Do Size and Shape Matter?

March 3, 2011


Today, retail automobile dealers are considered to be successful if they achieve a 2% net-to-sales return.  Compared to general business net returns of 15 – 20%, the automobile dealer’s return is staggeringly low.  In addition, automobile dealerships require an extraordinary amount of investment capital.  After the recent economic downturn, dealerships now have to invest even more capital to address deferred maintenance, repair and corporate compliance requirements.  Therefore, it is time to re-examine traditional assumptions about dealership shape and size. 

Traditional dealerships are generally configured on many acres of prime high-visibility real estate.  These parcels typically house new and used car sales, mechanical and parts, office administration and sometimes collision repair.  The question is whether this type of configuration makes economic sense.  In light of low expected financial returns both today and tomorrow, the conclusion is that they do not. 

Consider a case for an alternative configuration of shape and size.  First, prime high-visibility real estate is very expensive, both in acquisition and taxation.  In fact, dealerships do not need the same amount of acreage because they should never again have to carry the inventory stock of overproducing manufacturers.  Further, new and used car sales today are driven less by physical traffic and more by Internet visibility.  

In addition, present and future margins can not justify the cost of performing mechanical or collision repairs on the most expensive real estate in the community.  While it’s a nice convenience to have sales and service operations located together it is not necessary or economically prudent.  Parts and mechanical service can be performed at significantly reduced costs when located on less expensive and lower taxed property.  Such property only needs to be convenient, accessible, safe and clean.  Perhaps in the future, similarly minded dealers may establish service parks as they’ve done in the past with dealership malls.  Separating sales from mechanical operations also allows a dealer the ability to achieve several other advantages. 
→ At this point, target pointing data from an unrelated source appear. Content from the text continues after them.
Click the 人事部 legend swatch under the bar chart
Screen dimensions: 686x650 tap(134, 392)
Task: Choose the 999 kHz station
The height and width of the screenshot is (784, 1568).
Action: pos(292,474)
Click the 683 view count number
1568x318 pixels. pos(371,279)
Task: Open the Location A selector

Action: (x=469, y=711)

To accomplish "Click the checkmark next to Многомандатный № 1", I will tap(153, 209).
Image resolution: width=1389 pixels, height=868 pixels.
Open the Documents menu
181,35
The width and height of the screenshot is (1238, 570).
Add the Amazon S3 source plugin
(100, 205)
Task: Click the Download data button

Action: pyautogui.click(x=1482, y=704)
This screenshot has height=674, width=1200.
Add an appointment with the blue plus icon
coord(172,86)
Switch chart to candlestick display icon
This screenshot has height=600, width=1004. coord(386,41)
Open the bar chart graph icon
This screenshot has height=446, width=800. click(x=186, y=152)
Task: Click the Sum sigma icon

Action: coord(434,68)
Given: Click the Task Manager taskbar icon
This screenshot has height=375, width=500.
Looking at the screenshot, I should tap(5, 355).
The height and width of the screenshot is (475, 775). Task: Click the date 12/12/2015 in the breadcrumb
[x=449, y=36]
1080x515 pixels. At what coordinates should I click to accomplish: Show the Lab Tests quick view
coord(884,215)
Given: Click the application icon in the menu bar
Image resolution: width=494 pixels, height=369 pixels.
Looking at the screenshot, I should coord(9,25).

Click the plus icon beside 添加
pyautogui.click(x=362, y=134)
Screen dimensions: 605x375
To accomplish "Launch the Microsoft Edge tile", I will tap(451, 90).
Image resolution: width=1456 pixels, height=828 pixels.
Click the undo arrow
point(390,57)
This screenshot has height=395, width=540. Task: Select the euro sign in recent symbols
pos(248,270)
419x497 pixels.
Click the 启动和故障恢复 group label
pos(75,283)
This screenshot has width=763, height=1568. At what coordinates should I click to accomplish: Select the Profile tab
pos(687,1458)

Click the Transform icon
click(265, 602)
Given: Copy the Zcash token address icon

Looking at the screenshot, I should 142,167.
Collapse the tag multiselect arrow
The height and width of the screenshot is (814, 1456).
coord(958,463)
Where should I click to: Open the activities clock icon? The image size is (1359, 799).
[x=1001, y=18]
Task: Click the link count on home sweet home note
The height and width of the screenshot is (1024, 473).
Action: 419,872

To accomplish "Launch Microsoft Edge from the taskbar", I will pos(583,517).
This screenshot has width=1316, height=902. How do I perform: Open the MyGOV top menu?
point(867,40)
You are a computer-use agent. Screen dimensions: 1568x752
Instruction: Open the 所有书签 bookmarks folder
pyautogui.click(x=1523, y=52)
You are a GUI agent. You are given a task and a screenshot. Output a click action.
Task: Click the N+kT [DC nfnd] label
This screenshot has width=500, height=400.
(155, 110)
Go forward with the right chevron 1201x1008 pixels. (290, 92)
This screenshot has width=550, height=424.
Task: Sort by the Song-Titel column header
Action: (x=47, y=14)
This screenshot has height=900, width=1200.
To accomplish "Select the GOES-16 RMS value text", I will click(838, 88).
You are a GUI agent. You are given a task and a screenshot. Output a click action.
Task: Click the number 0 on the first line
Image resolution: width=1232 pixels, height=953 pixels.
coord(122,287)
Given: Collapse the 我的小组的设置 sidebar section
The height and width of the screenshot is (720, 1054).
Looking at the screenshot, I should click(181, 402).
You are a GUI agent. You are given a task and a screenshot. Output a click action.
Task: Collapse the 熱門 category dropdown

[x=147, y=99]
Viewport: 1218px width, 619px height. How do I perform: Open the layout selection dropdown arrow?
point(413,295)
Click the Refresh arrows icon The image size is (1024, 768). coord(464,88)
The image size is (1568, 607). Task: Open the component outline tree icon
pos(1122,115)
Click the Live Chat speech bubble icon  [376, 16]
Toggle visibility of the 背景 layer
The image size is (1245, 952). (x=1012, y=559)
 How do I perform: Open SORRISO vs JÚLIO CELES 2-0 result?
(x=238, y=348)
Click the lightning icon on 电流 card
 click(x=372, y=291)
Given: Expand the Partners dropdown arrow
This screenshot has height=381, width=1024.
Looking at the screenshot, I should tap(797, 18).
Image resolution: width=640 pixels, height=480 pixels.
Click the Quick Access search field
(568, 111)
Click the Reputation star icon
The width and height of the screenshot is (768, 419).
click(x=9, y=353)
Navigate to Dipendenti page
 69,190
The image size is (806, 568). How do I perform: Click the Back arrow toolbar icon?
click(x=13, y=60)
With the proper shape, dealerships can successfully achieve new and used car sales dominance at a much lower fixed cost.  This can be achieved by locating new and used car sales operations near busy retail shopping areas but on much lower cost property.  The property size needs to be only a small fraction of its traditional counterpart.  The size might be as little as 1 to 1.5 acres; the difference is however, that instead of a structure expanding horizontally, it takes a vertical shape.  Occupying the ground floor of the property is a highly finished showroom that meets all corporate compliance requirements.  On top of the showroom is an open-air parking deck structure for customer parking and new and used car display.  Unlike the high-cost prime real estate dirt, the air above the showroom is free from both acquisition cost and taxation.  Further, the open-air parking deck structure provides dealers with very low-cost construction, maintenance and is completely free from heating and air conditioning.  With proper lighting, such structures are ideal for vehicle storage and display.  

Even though this new configuration makes much more financial sense, most American dealers are saddled with their present high-cost property configuration.  Without question, dealers will need help in making a transition to more efficient, lower cost land and facilities.  Assistance and incentives could come from both the manufacturers and municipalities.  Both of these entities have a common interest in the long-term viability of the dealer.  Instead of providing assistance and incentives for reinvesting in inefficient legacy facilities, the manufacturer can and should work in partnership with local municipalities and dealers to create incentive packages which allows dealers to make this more efficient and prudent transition in both facility shape and size.  So, to answer the question of whether shape and size matter, the answer for the American automobile dealer is unequivocally yes.